I bought Rosie in last night so she wasn't alone in the cold and to let the hutch be cleaned.. My concern has now shifted to her..

Neither of them are thin or underweight but you can feel their spines.. now Chester yesterday was bad, you could feel ribs.. I'm worried Rosie will go the same way as her spine is quite prominent.. They were both wormed and jabbed and flea/mite treated..

I'm worried she will turn bad now


----------



## HoneyFern (Aug 27, 2009)

Sorry for your loss 

All I can advise is to keep an eye on Rosie now she's indoors.


----------



## Summersky (Aug 11, 2012)

So sorry for your loss.

Weight can drop off bunnies really quickly, and their health can change equally quickly. Morning and evening checks (watch for signs of behaviour changes/eating patterns) are good indicators.

Consider taking Rosie for a health check. Have her weighed. Feed her good quality hay and loads of it - and good quality pellets such as Science Selective (but make any change in pellets gradual).

If EC confirmed (autopsy?) , treat with long course of Panacur. Aim to raise her general health.

Once she comes in, she will need to stay in for the whole of the winter.

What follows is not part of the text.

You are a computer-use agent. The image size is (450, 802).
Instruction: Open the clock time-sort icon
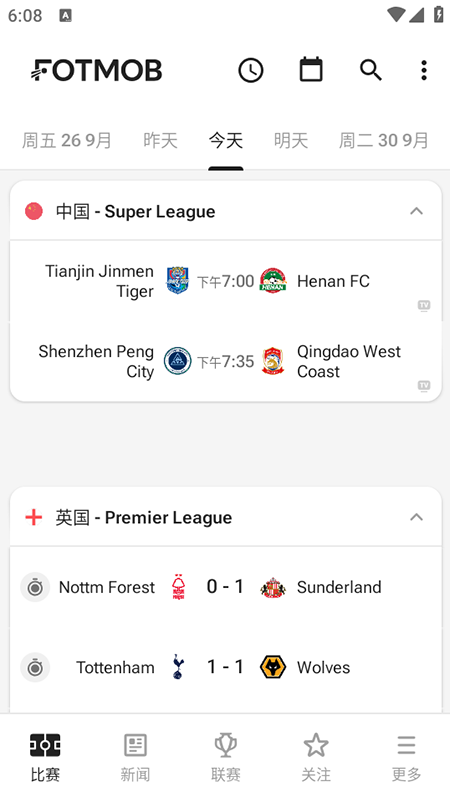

When things are stable, do think about getting her a new friend.


----------



## Guest (Jan 12, 2013)

I'm so sorry for your loss.

Unless EC has been confirmed by necropsy then him falling to the side could be a number of issues, especially as the fitting started first.

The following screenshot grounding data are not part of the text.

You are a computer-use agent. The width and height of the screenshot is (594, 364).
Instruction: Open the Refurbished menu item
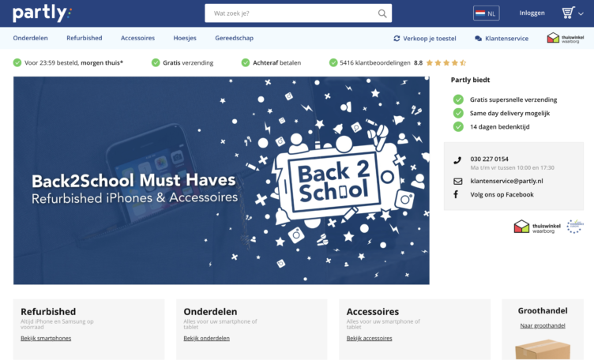coord(84,38)
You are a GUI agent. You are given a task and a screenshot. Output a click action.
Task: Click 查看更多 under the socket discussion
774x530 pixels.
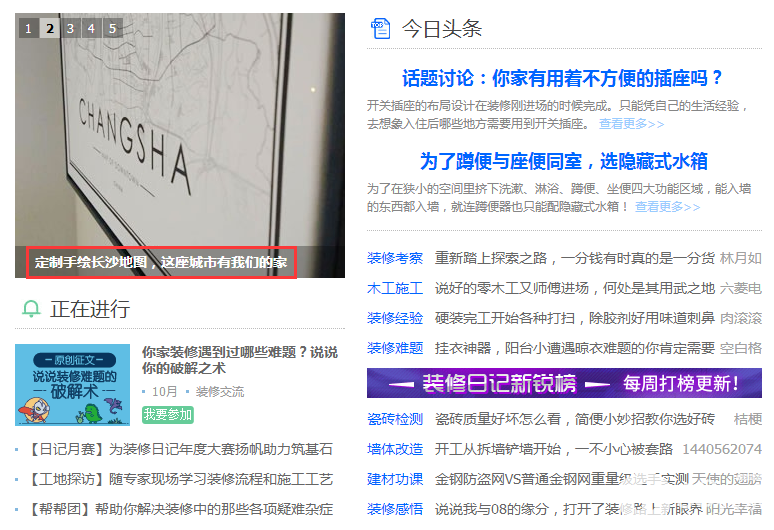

As EC has been mentioned tho it won't do any harm to put Rosie on a 28 day course of Panacur just to make sure.


----------



## Tink82 (Mar 22, 2009)

Thanks.. yes I'm getting her checked over.. we put it down to EC as he fell to the side once when i put him in the hutch to grab the carrier and the very sudden weight loss.. we will consider a mate for Rosie in the future if she is ok however we are unsure right now as this isn't the first loss like this and we don't want the heartache anymore  think our bunny owning days are coming to an end


----------



## Lil Miss (Dec 11, 2010)

falling can be related to many things, not just EC, unless you had a necropsy you can not say EC for sure

just a couple things that could make him fall are;
muscle wastage, due to the weight loss, wich could be down to litrally hundreds of things
inner ear infection
the fact he was ice cold
anemia, from the fact hes thin

i would strongly suggest you get a necropsy done, if it is EC you will need to treat rosie with the 28 day course of panacur, cleaning her enclosure with bleach on days 21 and 28


----------



## emzybabe (Jun 30, 2009)

Hi Tink nice to hear from you sorry it's under bad times. *hug*

Hopefully Rosie will be fine I would worm her anyways for 28 days including the bleaching. Just keep a close eye on her and make sure she's eating regularly it would also be wise to keep a regular record of her weight. it's quite rare for someone to loose both bunnies in one go unless it's a very nasty bug.


----------



## hazyreality (Jan 11, 2009)

So sorry to see you back under such sad circumstances  
I do hope Rosie is OK, both health wise and with grieving. 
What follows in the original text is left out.